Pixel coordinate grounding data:
┌──

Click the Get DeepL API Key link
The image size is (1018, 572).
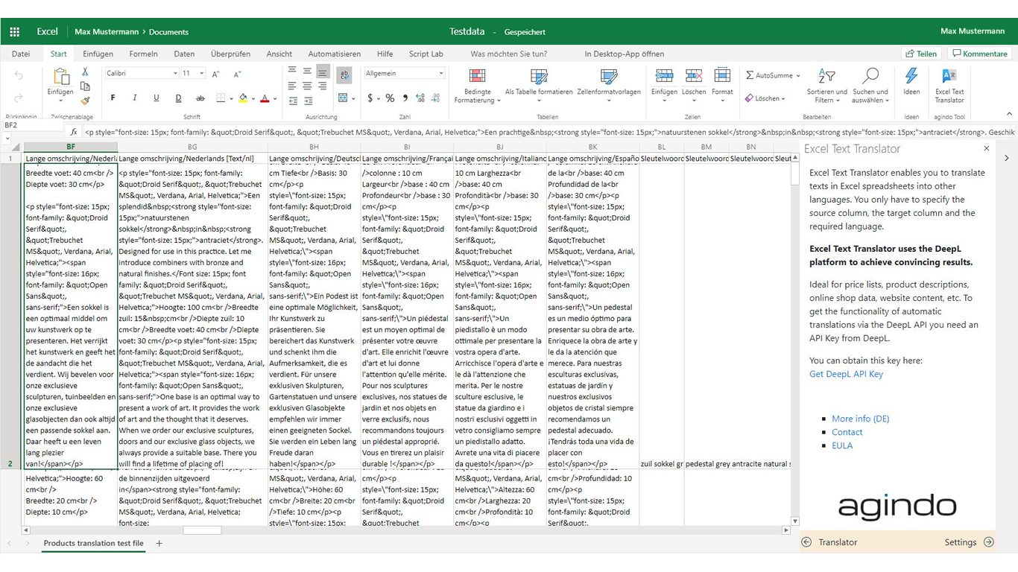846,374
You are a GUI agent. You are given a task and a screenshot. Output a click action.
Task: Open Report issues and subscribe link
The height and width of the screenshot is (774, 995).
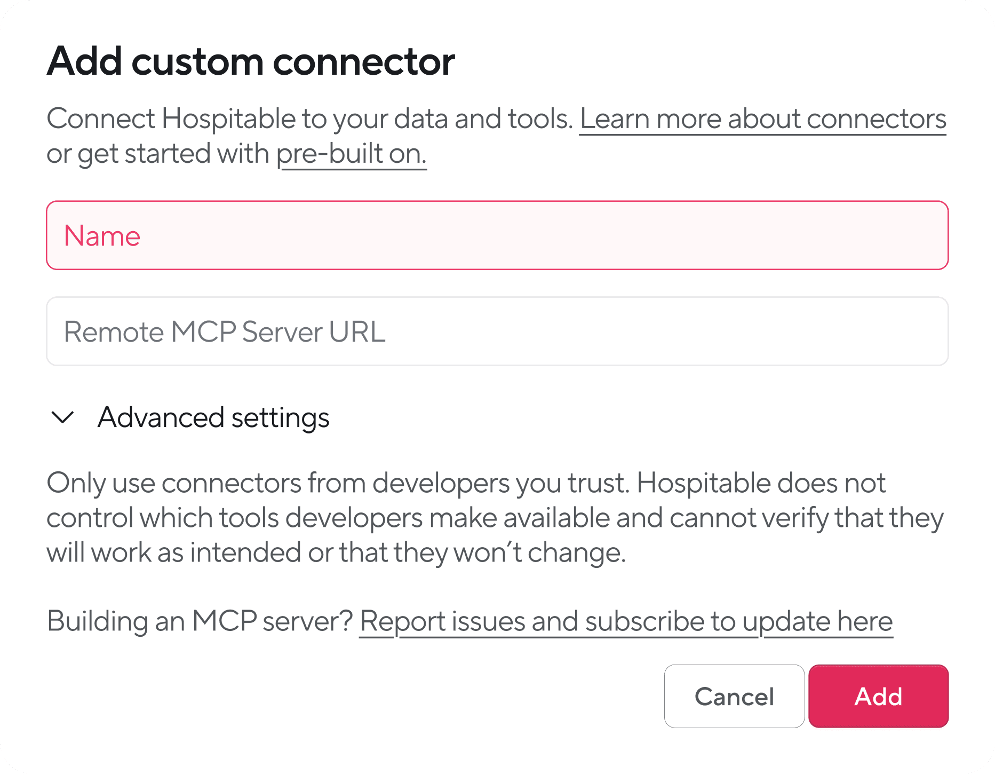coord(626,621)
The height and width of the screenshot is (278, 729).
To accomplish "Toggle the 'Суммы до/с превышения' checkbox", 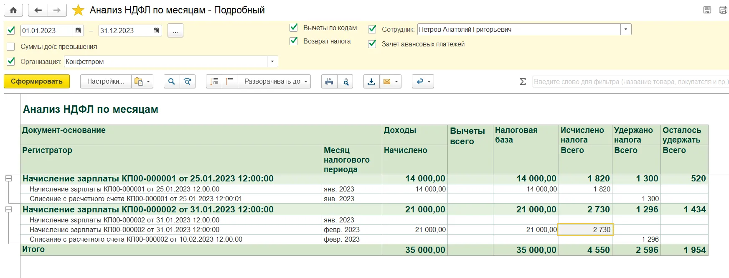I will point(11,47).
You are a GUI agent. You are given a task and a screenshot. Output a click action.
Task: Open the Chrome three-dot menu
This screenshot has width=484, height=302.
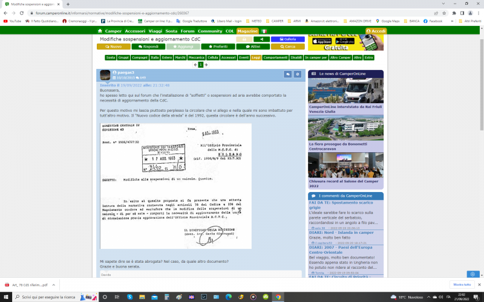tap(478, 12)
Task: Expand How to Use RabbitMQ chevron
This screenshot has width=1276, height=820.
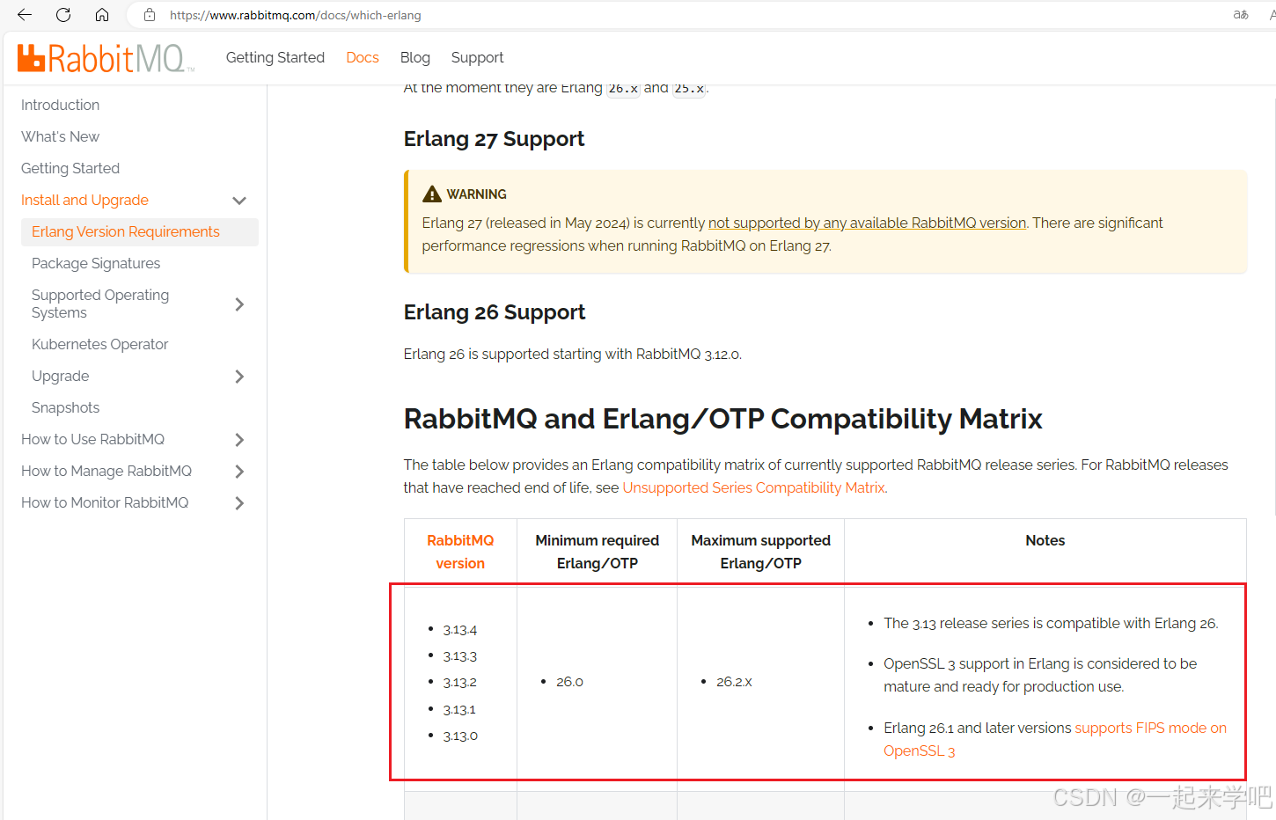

└──

How to complete this task:
What is needed is an exact repeat of the lines from the one containing "Task: Expand How to Use RabbitMQ chevron" through the last line of the records above, both included, with pictures left out.

Answer to this exercise:
Task: Expand How to Use RabbitMQ chevron
This screenshot has width=1276, height=820.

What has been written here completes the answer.